:: SUPPLIED INFORMATION
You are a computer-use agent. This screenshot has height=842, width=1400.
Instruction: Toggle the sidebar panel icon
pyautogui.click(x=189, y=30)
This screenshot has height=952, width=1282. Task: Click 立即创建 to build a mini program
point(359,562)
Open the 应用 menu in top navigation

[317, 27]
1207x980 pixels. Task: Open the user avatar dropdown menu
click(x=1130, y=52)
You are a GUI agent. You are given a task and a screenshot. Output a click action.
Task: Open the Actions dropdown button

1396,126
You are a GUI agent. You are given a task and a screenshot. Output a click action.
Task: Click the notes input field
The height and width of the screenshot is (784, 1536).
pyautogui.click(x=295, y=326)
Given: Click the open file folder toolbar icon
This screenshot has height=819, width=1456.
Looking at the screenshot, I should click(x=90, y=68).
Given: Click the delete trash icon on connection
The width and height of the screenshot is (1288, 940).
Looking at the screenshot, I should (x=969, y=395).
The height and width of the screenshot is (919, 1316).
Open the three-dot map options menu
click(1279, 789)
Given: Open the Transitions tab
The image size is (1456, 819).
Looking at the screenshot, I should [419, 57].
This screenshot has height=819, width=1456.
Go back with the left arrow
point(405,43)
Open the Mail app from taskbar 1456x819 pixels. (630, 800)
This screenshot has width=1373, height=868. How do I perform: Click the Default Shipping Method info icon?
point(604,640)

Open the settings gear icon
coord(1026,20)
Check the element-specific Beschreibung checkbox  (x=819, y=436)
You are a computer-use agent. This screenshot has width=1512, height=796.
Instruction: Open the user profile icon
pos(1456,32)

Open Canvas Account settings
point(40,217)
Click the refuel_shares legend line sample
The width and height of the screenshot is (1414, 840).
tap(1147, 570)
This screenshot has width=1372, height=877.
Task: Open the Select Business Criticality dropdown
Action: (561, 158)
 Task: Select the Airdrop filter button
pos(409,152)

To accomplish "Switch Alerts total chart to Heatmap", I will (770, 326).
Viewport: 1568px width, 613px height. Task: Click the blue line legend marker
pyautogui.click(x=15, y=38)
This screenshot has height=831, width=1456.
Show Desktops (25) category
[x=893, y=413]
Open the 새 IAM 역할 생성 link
::::
Please print the full listing shown above, exactly as it appears.

You are a computer-use agent. This screenshot has height=842, width=1400.
Instruction: Toggle the sidebar panel icon
pyautogui.click(x=189, y=30)
This screenshot has height=952, width=1282. Task: Click 立即创建 to build a mini program
point(359,562)
Open the 应用 menu in top navigation

[317, 27]
1207x980 pixels. Task: Open the user avatar dropdown menu
click(x=1130, y=52)
You are a GUI agent. You are given a task and a screenshot. Output a click action.
Task: Open the Actions dropdown button

1396,126
You are a GUI agent. You are given a task and a screenshot. Output a click action.
Task: Click the notes input field
The height and width of the screenshot is (784, 1536).
pyautogui.click(x=295, y=326)
Given: Click the open file folder toolbar icon
This screenshot has height=819, width=1456.
Looking at the screenshot, I should click(x=90, y=68).
Given: Click the delete trash icon on connection
The width and height of the screenshot is (1288, 940).
Looking at the screenshot, I should (x=969, y=395).
The height and width of the screenshot is (919, 1316).
Open the three-dot map options menu
click(1279, 789)
Given: Open the Transitions tab
The image size is (1456, 819).
Looking at the screenshot, I should [419, 57].
This screenshot has height=819, width=1456.
Go back with the left arrow
point(405,43)
Open the Mail app from taskbar 1456x819 pixels. (630, 800)
This screenshot has width=1373, height=868. How do I perform: Click the Default Shipping Method info icon?
point(604,640)

Open the settings gear icon
coord(1026,20)
Check the element-specific Beschreibung checkbox  (x=819, y=436)
You are a computer-use agent. This screenshot has width=1512, height=796.
Instruction: Open the user profile icon
pos(1456,32)

Open Canvas Account settings
point(40,217)
Click the refuel_shares legend line sample
The width and height of the screenshot is (1414, 840).
tap(1147, 570)
This screenshot has width=1372, height=877.
Task: Open the Select Business Criticality dropdown
Action: (561, 158)
 Task: Select the Airdrop filter button
pos(409,152)

To accomplish "Switch Alerts total chart to Heatmap", I will (770, 326).
Viewport: 1568px width, 613px height. Task: Click the blue line legend marker
pyautogui.click(x=15, y=38)
This screenshot has height=831, width=1456.
Show Desktops (25) category
[x=893, y=413]
Open the 새 IAM 역할 생성 link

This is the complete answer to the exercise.